Sen. Diane Feinstein is miffed at the White House’s heavy-handed political organizing efforts.
Sen. Claire McCaskill doesn’t think it’s right to call the health-care protesters racists.
Those citizen protests at town halls are gaining admirers: 34 percent of respondents say they’ve made them more sympathetic to health-care opponents, 21 percent less so. Independents are more sympathetic by a 2-1 margin; 51 percent say “angry attacks” are “democracy,” while 41 percent say it is “abuse.” Why it’s almost as if Americans approve of voters taking matters into their own hands.
Could it be they are spending too much money? “The federal deficit climbed higher into record territory in July, hitting $1.27 trillion with two months remaining in the budget year.”
The New York Times is agitated that Karl Rove played a role in removing a U.S. attorney who was not prosecuting corruption and voter fraud cases in New Mexico. An outrage! But wait. It was a bad thing to insist prosecutors do their job? Pretty soon we’ll be demanding that the Justice Department throw the book at voter intimidation.
Mickey Kaus wants the president to just say no to rationing. Perhaps if Obama hadn’t spent trillions already this year, people might not be so cost-conscious. But now cost matters, and in a government-run plan without tort reform, rationing is the only way to control costs. So rationing is not just an uncomfortable subject of discussion; it’s the heart of ObamaCare.
Daniel Henninger observes that “to an independent voter or moderate Democrat, President Everyman is starting to look like a salesman for the superstate. One keeps waiting for the president to give this swath of his non-statist constituency something to hang onto. Instead, they see liberal Democrats pistol-whipping the Blue Dog dissenters with nary a peep of objection from the world’s most reasonable man.”

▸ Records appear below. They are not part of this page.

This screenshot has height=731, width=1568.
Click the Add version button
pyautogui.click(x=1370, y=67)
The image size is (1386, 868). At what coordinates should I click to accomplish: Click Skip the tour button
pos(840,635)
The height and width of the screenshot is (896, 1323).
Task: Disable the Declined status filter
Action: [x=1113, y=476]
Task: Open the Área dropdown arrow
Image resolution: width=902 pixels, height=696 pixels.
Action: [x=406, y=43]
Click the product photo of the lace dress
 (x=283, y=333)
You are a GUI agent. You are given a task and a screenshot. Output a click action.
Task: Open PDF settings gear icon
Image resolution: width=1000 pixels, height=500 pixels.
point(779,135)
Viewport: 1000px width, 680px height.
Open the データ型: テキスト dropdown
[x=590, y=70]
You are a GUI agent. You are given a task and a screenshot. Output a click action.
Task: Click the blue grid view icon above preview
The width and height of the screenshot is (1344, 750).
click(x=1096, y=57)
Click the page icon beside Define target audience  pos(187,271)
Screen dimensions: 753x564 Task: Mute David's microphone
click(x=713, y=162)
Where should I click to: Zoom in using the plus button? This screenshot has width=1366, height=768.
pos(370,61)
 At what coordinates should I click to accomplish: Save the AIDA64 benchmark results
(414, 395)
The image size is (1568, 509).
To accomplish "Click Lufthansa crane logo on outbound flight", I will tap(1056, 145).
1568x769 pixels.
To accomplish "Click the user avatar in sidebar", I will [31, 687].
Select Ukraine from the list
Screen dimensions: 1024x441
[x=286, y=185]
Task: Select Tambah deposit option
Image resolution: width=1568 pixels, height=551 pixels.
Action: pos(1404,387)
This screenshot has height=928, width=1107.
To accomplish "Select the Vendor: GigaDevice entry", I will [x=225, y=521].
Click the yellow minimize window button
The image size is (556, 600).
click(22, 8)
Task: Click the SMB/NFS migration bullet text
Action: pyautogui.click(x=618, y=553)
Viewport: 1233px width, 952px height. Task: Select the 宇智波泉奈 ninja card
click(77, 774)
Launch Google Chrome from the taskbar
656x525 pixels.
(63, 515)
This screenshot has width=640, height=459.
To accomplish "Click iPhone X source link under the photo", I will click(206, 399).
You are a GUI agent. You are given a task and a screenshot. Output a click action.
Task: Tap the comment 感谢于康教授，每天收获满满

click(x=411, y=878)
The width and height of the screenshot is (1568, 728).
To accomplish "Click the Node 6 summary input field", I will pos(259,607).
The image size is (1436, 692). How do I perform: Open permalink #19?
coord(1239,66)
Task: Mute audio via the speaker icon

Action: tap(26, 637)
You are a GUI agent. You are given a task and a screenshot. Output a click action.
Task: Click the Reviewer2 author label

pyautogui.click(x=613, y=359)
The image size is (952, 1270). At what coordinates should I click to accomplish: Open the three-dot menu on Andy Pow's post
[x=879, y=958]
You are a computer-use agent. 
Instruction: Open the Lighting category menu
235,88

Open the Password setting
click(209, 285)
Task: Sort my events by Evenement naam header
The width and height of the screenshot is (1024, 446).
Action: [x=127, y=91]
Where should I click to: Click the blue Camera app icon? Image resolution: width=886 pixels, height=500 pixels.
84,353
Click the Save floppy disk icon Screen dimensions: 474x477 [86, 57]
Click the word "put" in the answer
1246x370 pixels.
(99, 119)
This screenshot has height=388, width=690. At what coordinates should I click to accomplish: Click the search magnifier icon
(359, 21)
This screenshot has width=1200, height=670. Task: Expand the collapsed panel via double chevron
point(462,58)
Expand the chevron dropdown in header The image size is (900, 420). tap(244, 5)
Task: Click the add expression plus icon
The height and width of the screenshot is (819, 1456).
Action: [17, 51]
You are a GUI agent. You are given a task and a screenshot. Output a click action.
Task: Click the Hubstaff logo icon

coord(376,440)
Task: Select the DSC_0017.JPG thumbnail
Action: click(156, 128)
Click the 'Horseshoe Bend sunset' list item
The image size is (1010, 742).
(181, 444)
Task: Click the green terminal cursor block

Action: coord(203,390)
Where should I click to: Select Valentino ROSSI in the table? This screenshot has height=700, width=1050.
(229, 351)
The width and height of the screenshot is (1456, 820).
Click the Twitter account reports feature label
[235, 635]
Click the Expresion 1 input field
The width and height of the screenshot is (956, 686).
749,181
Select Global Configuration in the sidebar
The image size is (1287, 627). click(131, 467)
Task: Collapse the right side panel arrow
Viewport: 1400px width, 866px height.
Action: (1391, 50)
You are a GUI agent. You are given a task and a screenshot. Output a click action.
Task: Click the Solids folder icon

Alice Rivlin doesn’t think we should be popping champagne corks yet: “If you have lost your job, the worst may not be over for a long time. If you have a job, you may still lose it. The main reason for optimism is that the rapid deterioration of the economy has slowed down. Production and sales may even start increasing gradually in the next few months. For many businesses, the worst may be over. But don’t expect a bounce. Scared consumers are hanging on to their cash, bemoaning the lost value of their houses and trying to reduce their debts. They won’t rush back to the mall to buy things they don’t absolutely need. Employers will be cautious about hiring until they are sure the recovery is robust, so unemployment will remain high for several years.” Several years?
So maybe we should dump cap-and-trade once and for all. “The National Association of Manufacturers (NAM) and the American Council for Capital Formation (ACCF) released a study Wednesday that found under a high-cost scenario the House global warming bill could reduce economic growth by 2.4 percent and cost 2 million jobs by 2030.”
Michael Barone on health care: “When a politician tries to stop debate, it’s a sign he’s losing the argument. Obama seems to have let the House Democrats overplay their hand. He ignored the fact that in our system neither party ever has all the advantages.”